③平背(flat back)の方に正しいエクササイズ
②下位交差姿勢(腰椎前弯姿勢)
についての説明
姿勢分類については
自宅にて正しい運動をして欲しいという思いから(その2)
をご覧下さい。
特徴
特に女性に多い不良姿勢で、その見た目から(アメリカでは)チアリーディングポスチャーとも呼ばれています。
短縮筋
・股関節屈筋群:大腰筋、腸骨筋、大腿直筋、大腿筋膜張筋、縫工筋、中殿筋前部線維、小殿筋など
・腰椎伸展筋群:脊柱起立筋、多裂筋など
延長筋
・股関節伸展筋群:殿筋群、ハムストリングスなど
・腰椎屈曲筋群:腹直筋、内外腹斜筋群など
①アーティキュレーティングショルダーブリッジ
このエクササイズは背骨周辺の、柔軟性向上と、お尻、腹筋、もも裏、背筋の筋力向上と股関節屈曲筋と前ももから膝にかけてのストレッチが目的です。
おへそをひっこめたまま腰を地面に押しつけて、お尻から徐々に上げていきます。膝から肩までが真っ直ぐ伸びたら今度は背骨一つずつ丁寧に下ろしていき、元の位置へと戻ります。
持ち上げる時に息を吸い、吐きながらアップ上げ切ったところで息を吸い、息を吐きながら腰を下げます。
5〜8回を目安に行ってください。
②シングルレッグストレッチ
このエクササイズ腹筋群を鍛えて、股関節と背骨周辺の柔軟性の向上を目的としています。
上半身を持ち上げ両肩が床から離れてる状態を保ちながら片脚遠くへ伸ばし、もう一方の脚は股関節で引き寄せます。手は脚を導く様に軽く添え股関節幅を保ちながら交互に入れ替えていきます。
脚を入れ替える時に息を吐き
引き寄せる時に息を吸います。
5〜8回を目安に行いましょう。
③ハンドレッド
このエクササイズは心拍数の上昇、血行の促進を、体幹の安定性を強化を目的としたエクササイズです。
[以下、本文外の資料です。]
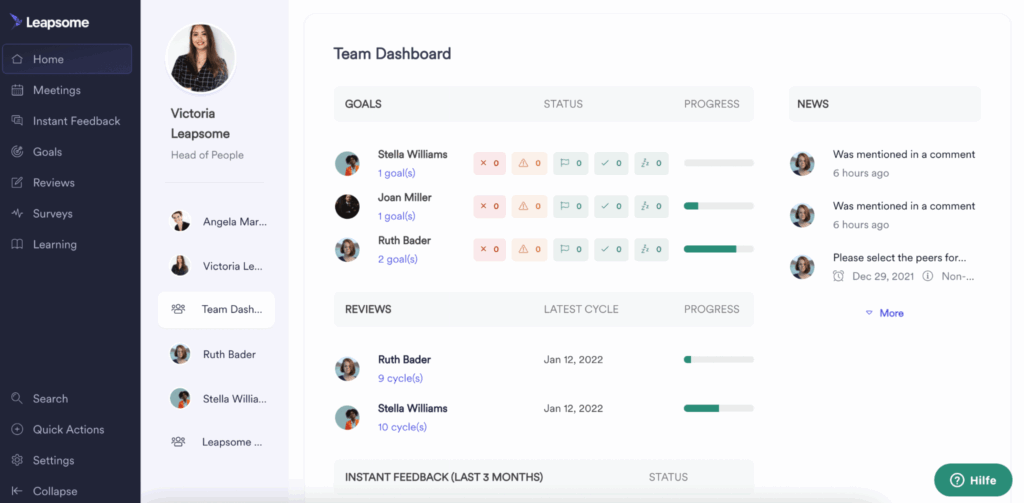The width and height of the screenshot is (1024, 503).
Task: Open the Settings gear icon
Action: click(18, 461)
胸、肩を開いたまま上半身を持ち上げ、骨盤を保ったまま両脚を伸びします(爪先の向きをVの様にして脚を閉じる)腕を伸ばしながら水面を叩く様に肩から上下します。(頭が揺れない様に)
腕の動き5回動かしながら息を吸い、5回動かしながら吐きます。
これを20〜100回無理なく行います。
④シングルレッグキックス
このエクササイズは体幹、肩と腕の安定性、もも裏の強化。もも前と股関節屈曲筋の柔軟性の向上を目的としています。
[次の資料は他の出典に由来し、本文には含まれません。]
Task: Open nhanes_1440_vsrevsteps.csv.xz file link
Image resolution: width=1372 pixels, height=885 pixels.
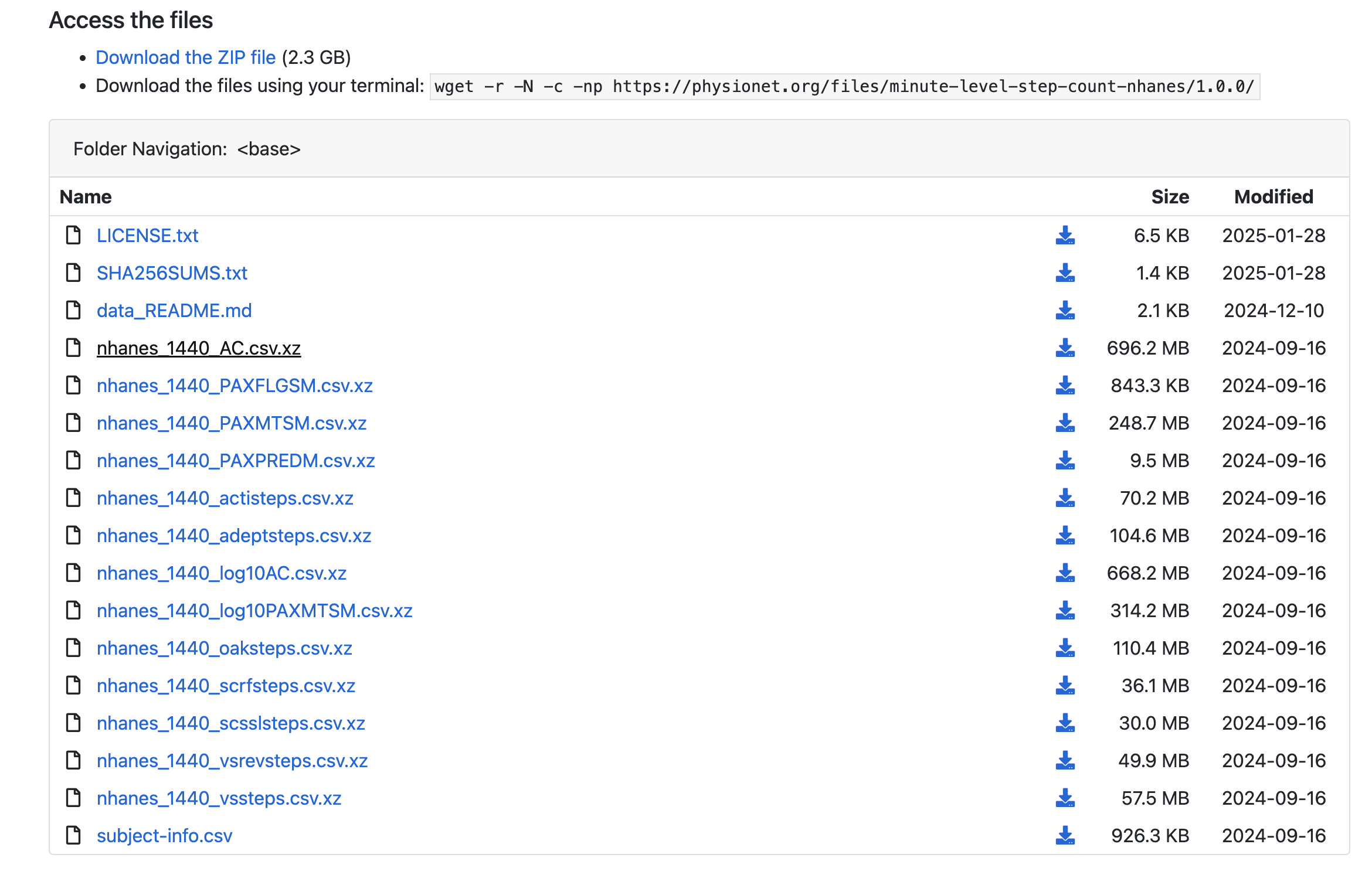Action: point(232,761)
体幹を真っ直ぐ保つ様にしつつ肩で支えてながら(肩の下に肘が来る様に)片脚のかかとでトントンとお尻に近づける様に膝を曲げます。そして床に触れない様遠くへ伸ばして戻したら、今度は反対側を同様に動かします。
片脚動かしてる時息を吸い、反対の脚を動かす時に今度は吐きます。
3〜5回を目安に行ってください。
⑤スパインストレッチ
このエクササイズは脊椎を1つずつ丸めていく事で背骨周辺の柔軟性の向上し、骨盤周辺の安定性の向上、下肢の安定性を目的としています。
脚を真っ直ぐ伸ばして腰幅に開きます。
骨盤から脳天まで真っ直ぐ伸ばして、両肩と同じ高さに両手を体の前に伸ばします。
頚椎から背骨を1つずつ伸ばしていくように体を前に曲げていきます。
今度はお腹から徐々に頭に向かって背骨を1つずつ天井に向かって伸ばしていくようにし、体を最初のポジションに向かって起こします。
動き始める前に息を吸い、体を前方に曲げていく時に息を吐くようにします。体を前方に曲げて、曲げきったところで息を吸い、吐きながら最初のポジションへと起こします。
5回から8回を目安に行ってください。